どうぞゆっくり楽しんでください \(^▽^)/

◎ 今週の気になる映画 ◎
「あさひなぐ」「ナミヤ雑貨店の奇蹟」「プラネタリウム」「ユリゴコロ」etc.

工藤夕貴

カラカラ



沖縄を舞台に少し風変わりな男女の友情と心の旅を描く「カラカラ」。癒し系のユルい物語かと思いきや、思いがけない展開になる。

カナダ人で元大学教授のピエールは、気功クラスの合宿のため沖縄を訪れている。

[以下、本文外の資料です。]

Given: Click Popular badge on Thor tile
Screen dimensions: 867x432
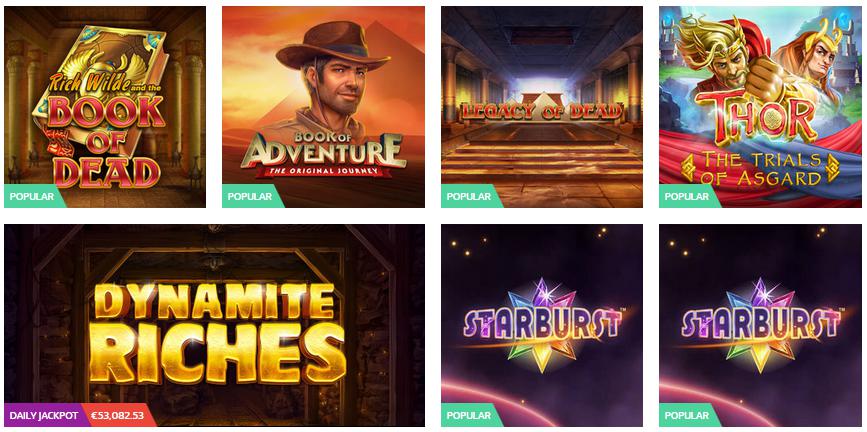Looking at the screenshot, I should [689, 196].
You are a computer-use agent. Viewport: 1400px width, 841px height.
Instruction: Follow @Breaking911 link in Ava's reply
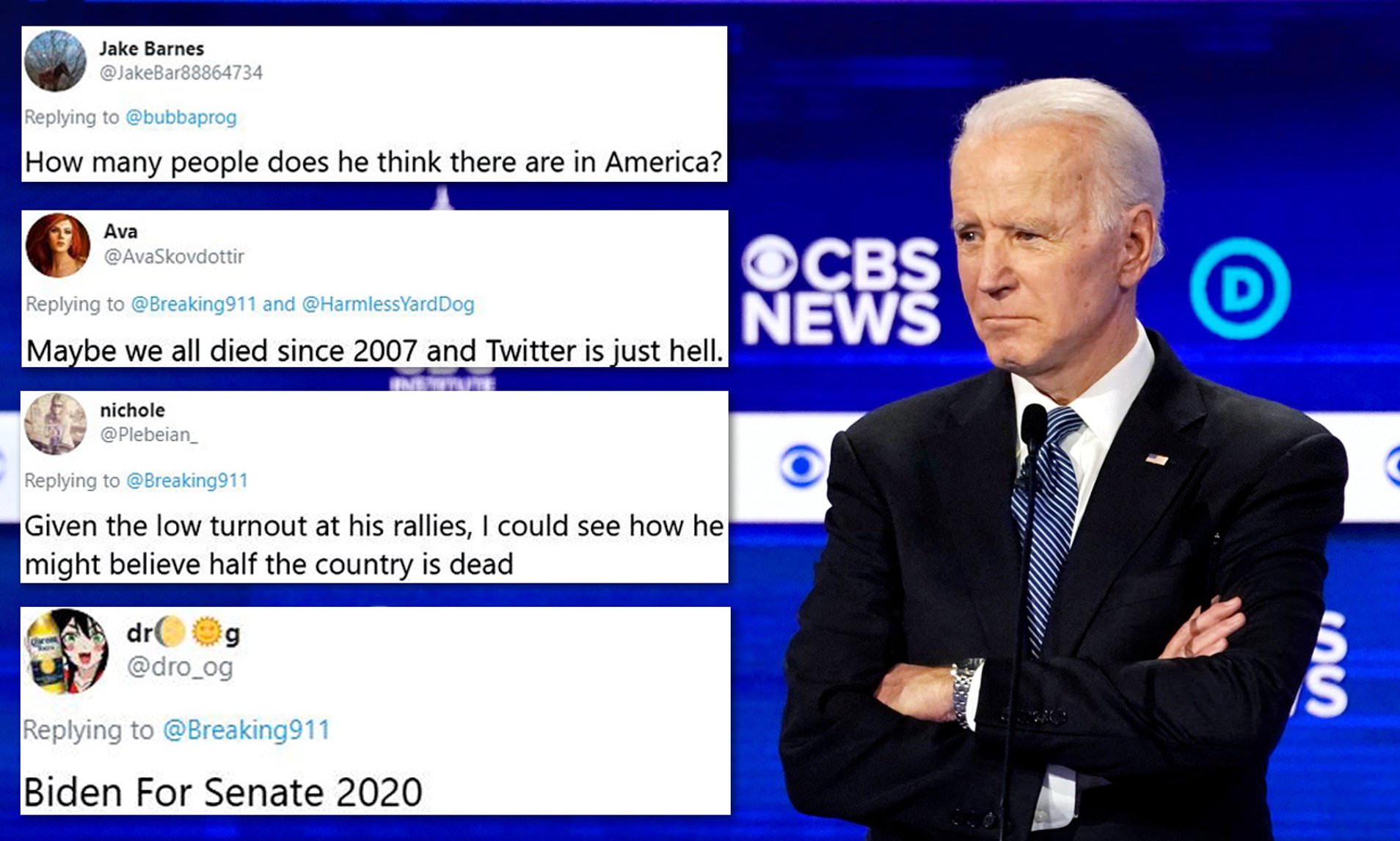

滞在期間の残りの1週間をかけて島を旅する計画だったが、東京からの移住者で、流暢な英語を話す主婦の純子と出会い、意気投合する。二人の関係は、“旅の思い出”で終わるはずだった。しかし翌日、夫の暴力に耐えかねて逃げてきた純子が同じホテルに泊まっており、ピエールの旅に通訳も兼ねて同行したいと申し出る。とまどうピエールだったが彼女をほっておくわけにもいかず、しぶしぶ受け入れることに。国籍、年齢、環境の異なる2人は、価値観の違いからしばしば衝突するが、次第に奇妙な友情が芽生える…。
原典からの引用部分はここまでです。